Worse, I now have experienced seeing my daughter, my family and myself in the news. My Michelle was emblazoned on a Times Square electronic billboard for the world to see at a rally on Jan. 18, 2022. Our family holiday photo is in newspapers and on the television newscasts. Our lives have been changed forever.

I once thought that hatred and murder were maladies that affected only other people. Now my family are those other people. Murder has stained our family history.

If Michelle had died of Covid or cancer, my family and I would have still been overcome with grief. But we could possibly come to terms with, somehow understand and perhaps eventually accept that kind of loss.

But knowing that Michelle was murdered by being shoved in front of an oncoming train is unacceptable. That is not a fitting ending for a woman who shared the best of herself with others.

The millions of people in New York City may not agree on everything, but we can agree that New York City should be safe for those who call it home. Michelle did not live with fear of being attacked. She took the subway to work; she was not reckless about her surroundings. If Michelle were still here, she would urge us to come together to build a safer community. This is not about politics; this is about caring for each other and humanity.

We must take action to ensure that no family ever again loses a child to unprovoked violence, whether in New York City or elsewhere. We must try to balance the tensions between protecting the freedoms we cherish and upholding the responsibilities that we have as members of our communities and, indeed, our civilized society. Whatever freedoms we give to people, possessing such personal rights does not mean we can abandon people like Martial Simon to our subway systems.

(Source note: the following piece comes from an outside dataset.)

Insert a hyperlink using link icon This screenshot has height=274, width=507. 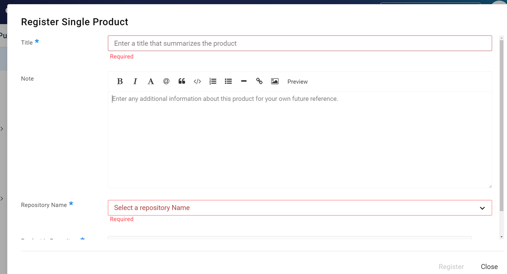(x=259, y=81)
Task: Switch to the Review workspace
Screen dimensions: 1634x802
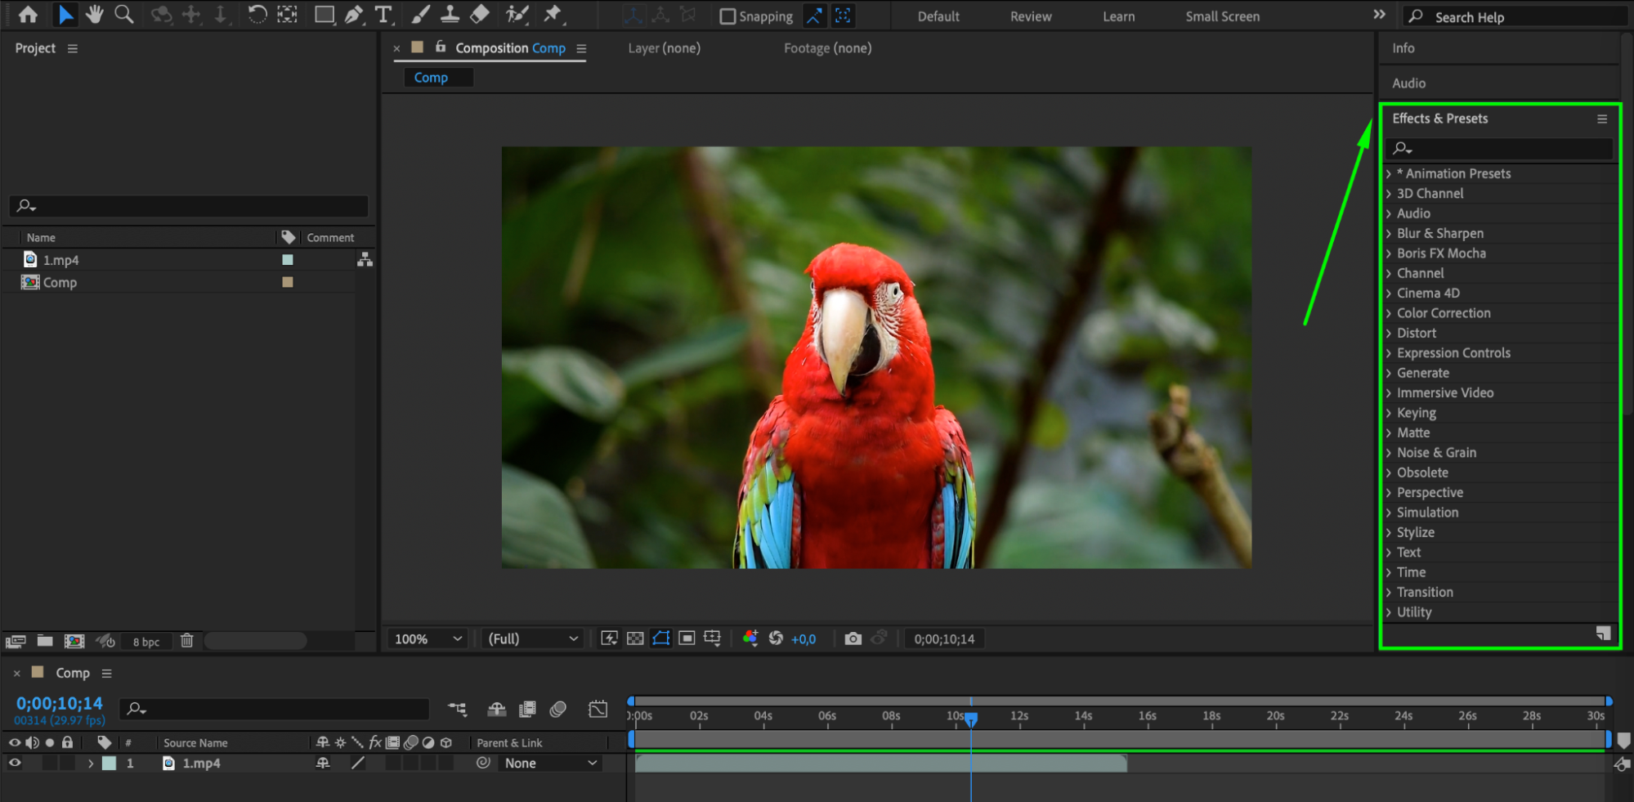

We cannot assume that emergency medical workers will be able to handle these neglected souls or that ordinary individuals will be able to deal with the threats posed.

Real change comes with meaningful preventive measures. This requires, among other things, adequate and continued funding for housing, treatment and other programs. We need to begin working on those solutions now, urgently, together as a community. We need to have true resolve and continued commitment so that we can honor the spirit of Michelle’s life.

Justin Go is the father of Michelle Alyssa Go and resides in California.